▶ Written problem
Locate every line in the entries below that contains the word "coordinates", and copy each of those lines in full.

▶ Input for this task
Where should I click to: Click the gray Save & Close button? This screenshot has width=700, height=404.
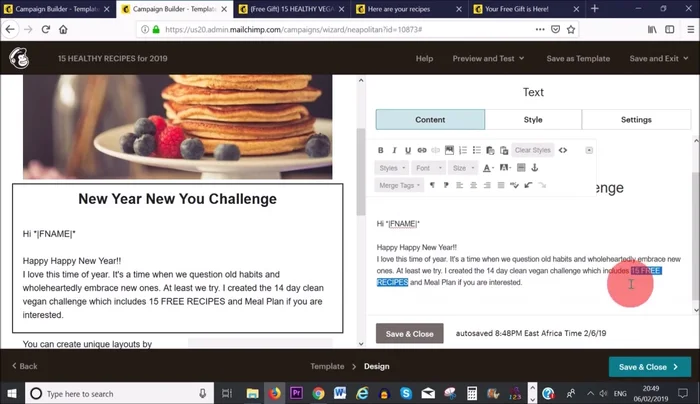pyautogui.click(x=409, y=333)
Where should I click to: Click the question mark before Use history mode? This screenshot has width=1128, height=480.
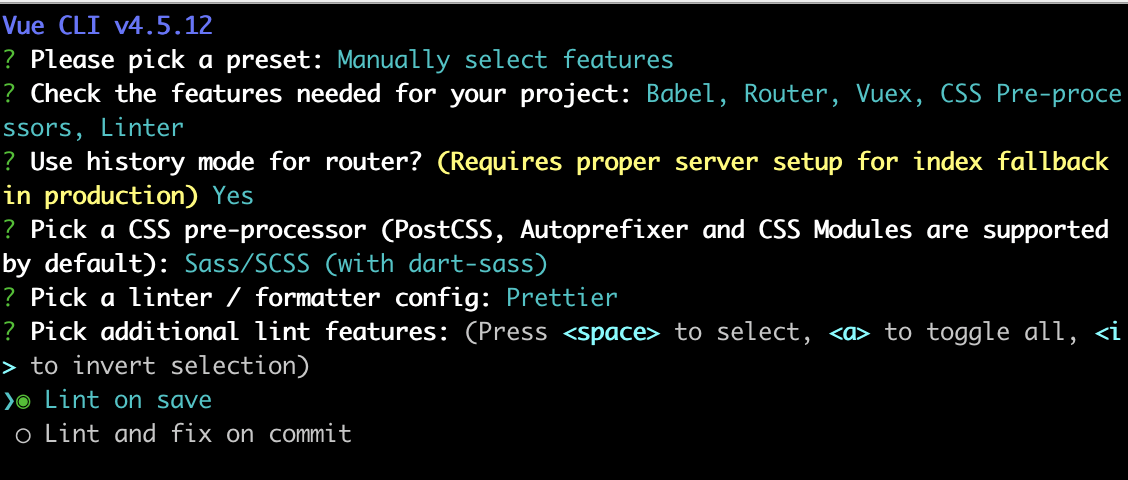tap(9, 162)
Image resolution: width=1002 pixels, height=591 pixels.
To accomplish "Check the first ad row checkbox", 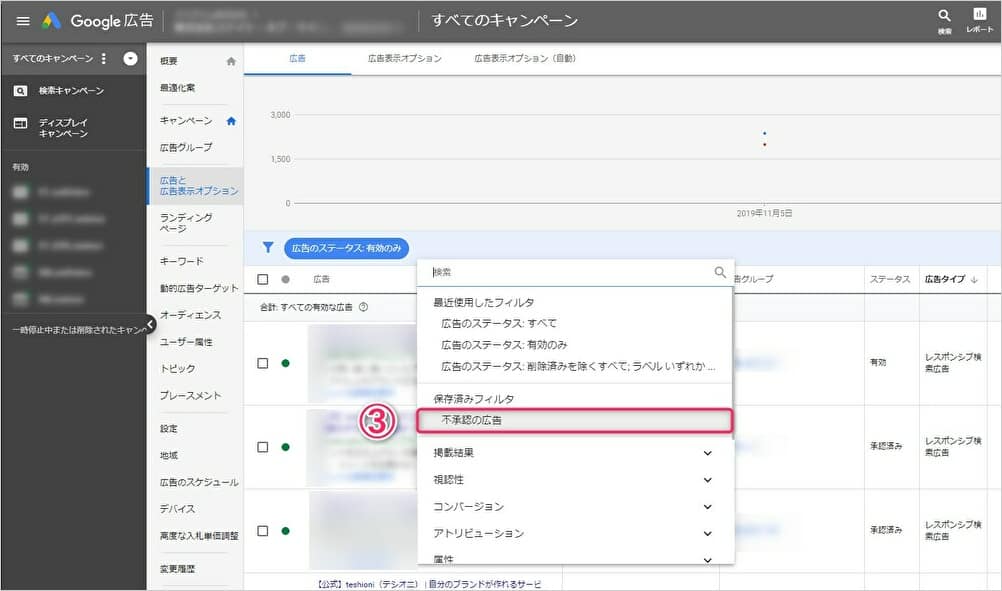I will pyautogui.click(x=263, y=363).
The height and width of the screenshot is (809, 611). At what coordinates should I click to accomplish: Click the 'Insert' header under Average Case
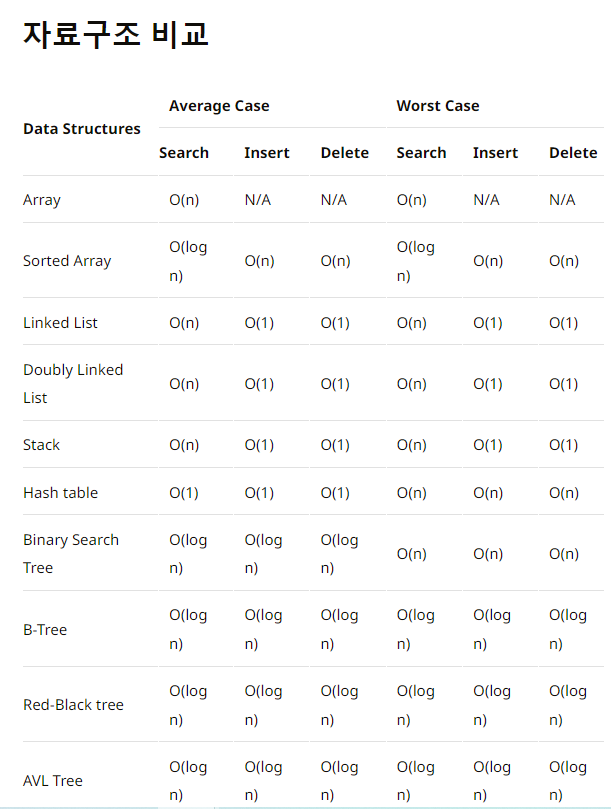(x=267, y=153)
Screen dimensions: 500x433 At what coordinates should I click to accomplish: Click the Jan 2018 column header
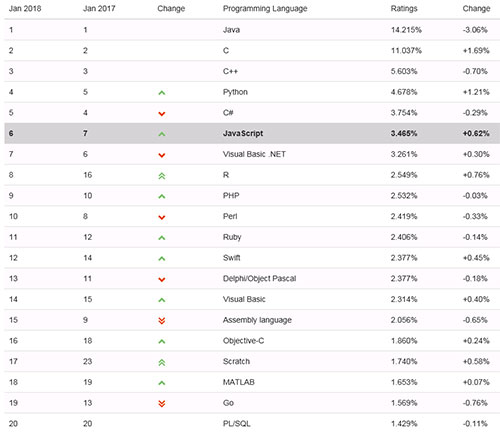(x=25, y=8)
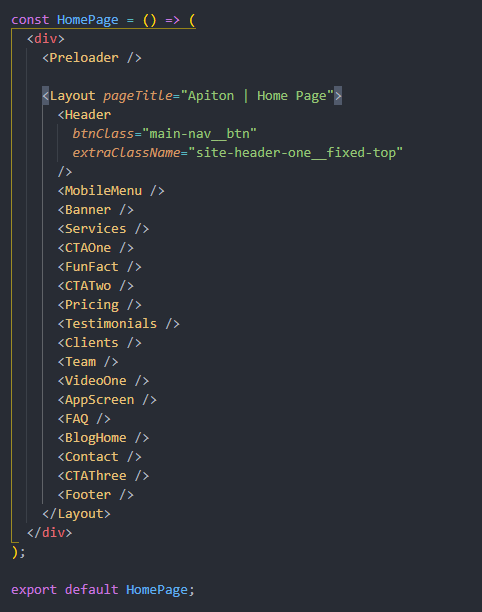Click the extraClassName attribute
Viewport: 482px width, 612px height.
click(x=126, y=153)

---

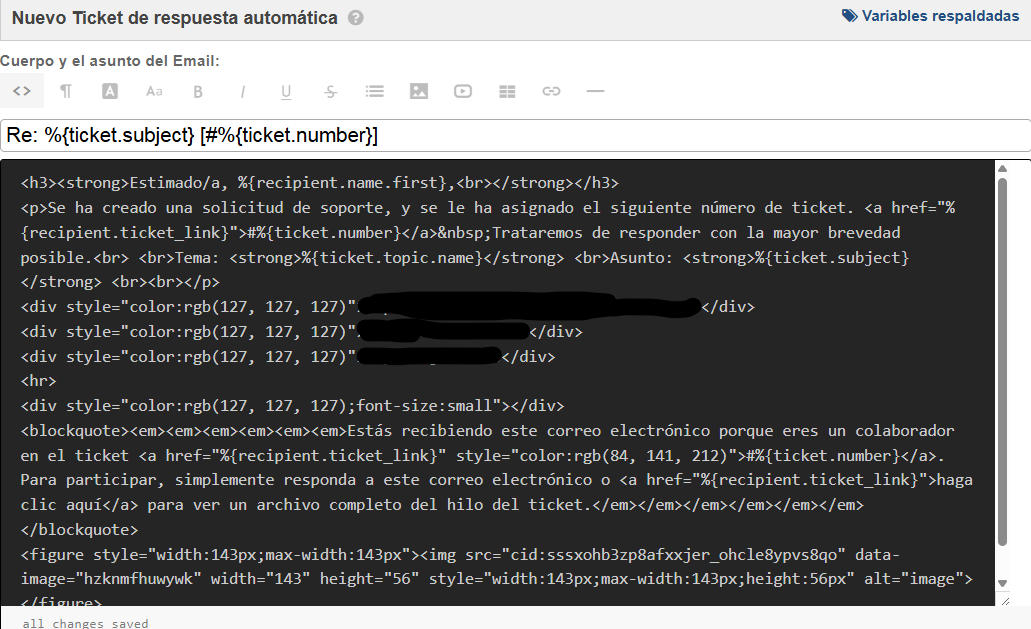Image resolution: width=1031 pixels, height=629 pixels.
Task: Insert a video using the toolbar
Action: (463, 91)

...

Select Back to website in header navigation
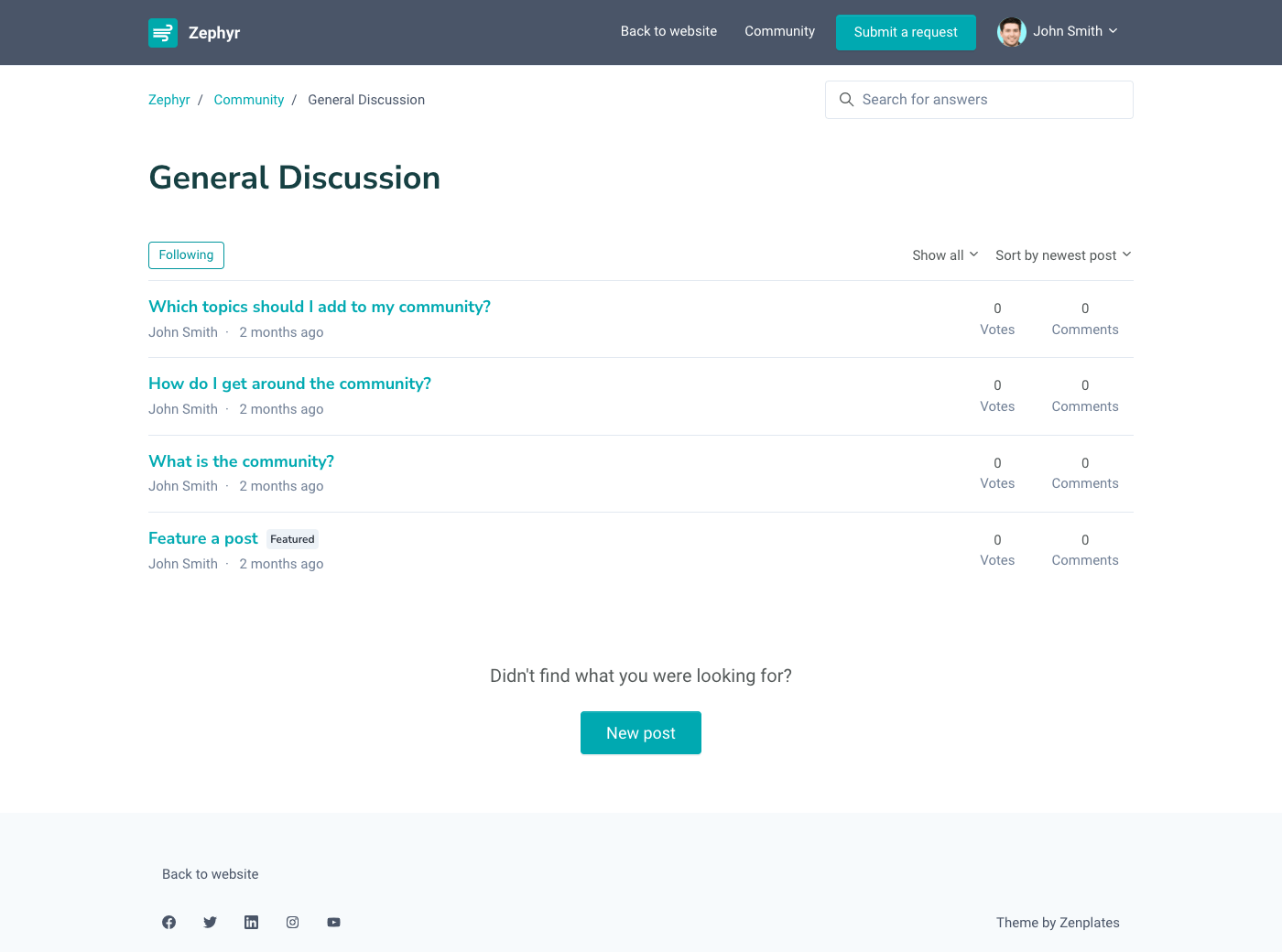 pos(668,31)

▶ Result
The height and width of the screenshot is (809, 611). At what coordinates should I click to accomplish: Click the 'Insert' header under Average Case
Screen dimensions: 500x433 At what coordinates should I click to accomplish: Click the Jan 2018 column header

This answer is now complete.